Urbanization has gone from global phenomenon to the source of increasingly vital environmental, social, political and economic issues. In Africa, movement to urban centers has skyrocketed in the past decades with central planners unable and sometimes unwilling to plan for the future. Based in the coastal capital of Abidjan in the Ivory Coast, where palm trees and beaches abut a growing West African business center, architecture and development firm Koffi & Diabaté, fed up with the lack of planning from the powers that be, are taking the future of urban Africa into their own hands. “What is really changing in our practice is the way we approach things,” says Managing Director and co-founder Issa Diabaté, “We’re more dynamic. We are creating our own work as opposed to waiting for clients to come in and give us jobs.”
We were first introduced to Diabaté’s large-scale urban thinking at Design Indaba, where he presented a rehabilitative development plan that addresses sewage issues in the city’s waterfront lagoon and provides a sustainable housing solution. While speaking with Diabaté, he discussed the future of city planning, architecture and shifting lifestyles in African cities.
Diabaté is the first to point out that, across African cities, cultures are vastly different and societies function uniquely yet the problems that persist reveal a commonality. According to Diabaté, traffic, security and limited space due to quick growth are the core pressures facing urban Africa. “Developing properties ourselves is sort of a way to compensate for the lack of planning that governments should actually do,” Diabaté says of the housing projects he and his partner Guillaume Koffi have undertaken of late.

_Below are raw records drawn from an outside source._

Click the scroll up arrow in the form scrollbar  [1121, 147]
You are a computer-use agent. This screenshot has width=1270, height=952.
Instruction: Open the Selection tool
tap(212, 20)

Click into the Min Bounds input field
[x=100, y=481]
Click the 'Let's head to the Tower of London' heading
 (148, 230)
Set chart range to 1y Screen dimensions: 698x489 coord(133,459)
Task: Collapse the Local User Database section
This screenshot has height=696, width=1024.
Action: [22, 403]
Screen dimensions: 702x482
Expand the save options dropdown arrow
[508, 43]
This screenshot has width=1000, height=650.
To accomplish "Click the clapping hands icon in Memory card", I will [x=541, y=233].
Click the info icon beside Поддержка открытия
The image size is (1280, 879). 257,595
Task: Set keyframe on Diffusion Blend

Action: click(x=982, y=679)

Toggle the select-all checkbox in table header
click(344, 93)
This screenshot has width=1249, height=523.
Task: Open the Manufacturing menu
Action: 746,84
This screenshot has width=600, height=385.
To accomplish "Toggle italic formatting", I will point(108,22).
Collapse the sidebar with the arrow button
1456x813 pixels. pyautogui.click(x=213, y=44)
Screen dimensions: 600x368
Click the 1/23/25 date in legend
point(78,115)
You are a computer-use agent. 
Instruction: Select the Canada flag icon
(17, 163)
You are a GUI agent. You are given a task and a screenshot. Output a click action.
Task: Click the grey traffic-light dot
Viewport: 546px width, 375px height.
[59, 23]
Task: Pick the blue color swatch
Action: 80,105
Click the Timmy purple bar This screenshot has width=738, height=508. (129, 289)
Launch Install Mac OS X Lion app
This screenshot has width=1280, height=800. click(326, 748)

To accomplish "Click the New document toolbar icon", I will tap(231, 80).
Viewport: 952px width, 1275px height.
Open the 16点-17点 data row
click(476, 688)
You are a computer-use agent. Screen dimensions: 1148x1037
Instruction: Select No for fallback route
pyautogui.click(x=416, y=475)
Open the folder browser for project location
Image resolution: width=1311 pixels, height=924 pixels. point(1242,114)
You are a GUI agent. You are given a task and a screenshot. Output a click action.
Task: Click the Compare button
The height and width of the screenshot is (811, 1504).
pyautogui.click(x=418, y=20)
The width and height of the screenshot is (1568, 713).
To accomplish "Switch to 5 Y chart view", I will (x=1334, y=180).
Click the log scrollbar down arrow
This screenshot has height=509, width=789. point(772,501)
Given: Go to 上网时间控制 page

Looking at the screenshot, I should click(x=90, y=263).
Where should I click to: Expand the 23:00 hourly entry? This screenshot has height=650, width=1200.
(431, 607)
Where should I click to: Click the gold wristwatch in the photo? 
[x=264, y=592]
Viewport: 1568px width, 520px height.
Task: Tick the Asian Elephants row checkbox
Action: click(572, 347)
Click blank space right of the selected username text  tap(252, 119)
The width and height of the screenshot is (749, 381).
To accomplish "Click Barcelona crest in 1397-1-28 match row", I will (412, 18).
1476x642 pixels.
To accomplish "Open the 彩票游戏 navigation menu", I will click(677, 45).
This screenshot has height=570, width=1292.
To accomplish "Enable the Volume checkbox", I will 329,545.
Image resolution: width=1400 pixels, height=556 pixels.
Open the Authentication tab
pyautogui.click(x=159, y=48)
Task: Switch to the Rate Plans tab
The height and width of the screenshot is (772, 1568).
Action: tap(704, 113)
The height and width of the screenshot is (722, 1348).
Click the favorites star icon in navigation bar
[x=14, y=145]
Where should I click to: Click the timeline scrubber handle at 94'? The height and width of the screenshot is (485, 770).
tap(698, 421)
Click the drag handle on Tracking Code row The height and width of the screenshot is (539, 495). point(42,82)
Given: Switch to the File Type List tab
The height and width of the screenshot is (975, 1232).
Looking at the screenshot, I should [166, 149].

Koffi & Diabaté’s projects are characterized as much by ideology as they are by aesthetics. The apartment complexes, commercial spaces and offices the group has developed reflect proposed solutions to urbanization from Diabaté, a Yale-trained urban planner. “When we start working on 32 apartment units, then we can at least influence the way the neighborhood looks and the common spaces in it,” he says. “We can keep a certain percentage of green space and make accessing it more equitable.”
From a larger urban planning perspective, Diabaté says greater densification is at the core of the solution to many of the urban issues in African cities. “Over the past 15 years, Abidjan has grown immensely, but the utilities have not kept up, roads do not connect the new neighborhoods to the center of the city,” he says. Densification allows for shorter distances between the workplace and the home, resulting in reduced traffic—a major problem facing the Ivory Coast’s capital. Densification, however, comes with trade-offs that consumers are not always readily willing to accept.
Part of ensuring this plan is successful is convincing consumers to shift their perception of smaller, shared living spaces which Diabaté says is less of a challenge than one might expect. “Younger clients have a different set of preoccupations about their living space. There’s a big difference in the significance of the house between generations. We’re pushing them to focus less on the size and plot of land and more on the way the living space is set up and their lifestyle.”
According to Diabaté, there is a growing interest in architecture and urban planning in the Ivory Coast, thanks in part to his firm. An insistence on sustainability and creating density while balancing quality of life considerations like green space suggest a great opportunity for thinkers in the region like Diabaté: “Many government ministers still have very set ideas about how the way we live in Africa is different, ” he says, “we need to be aware of what is going on in the planet and be ready to adapt it to our local context.”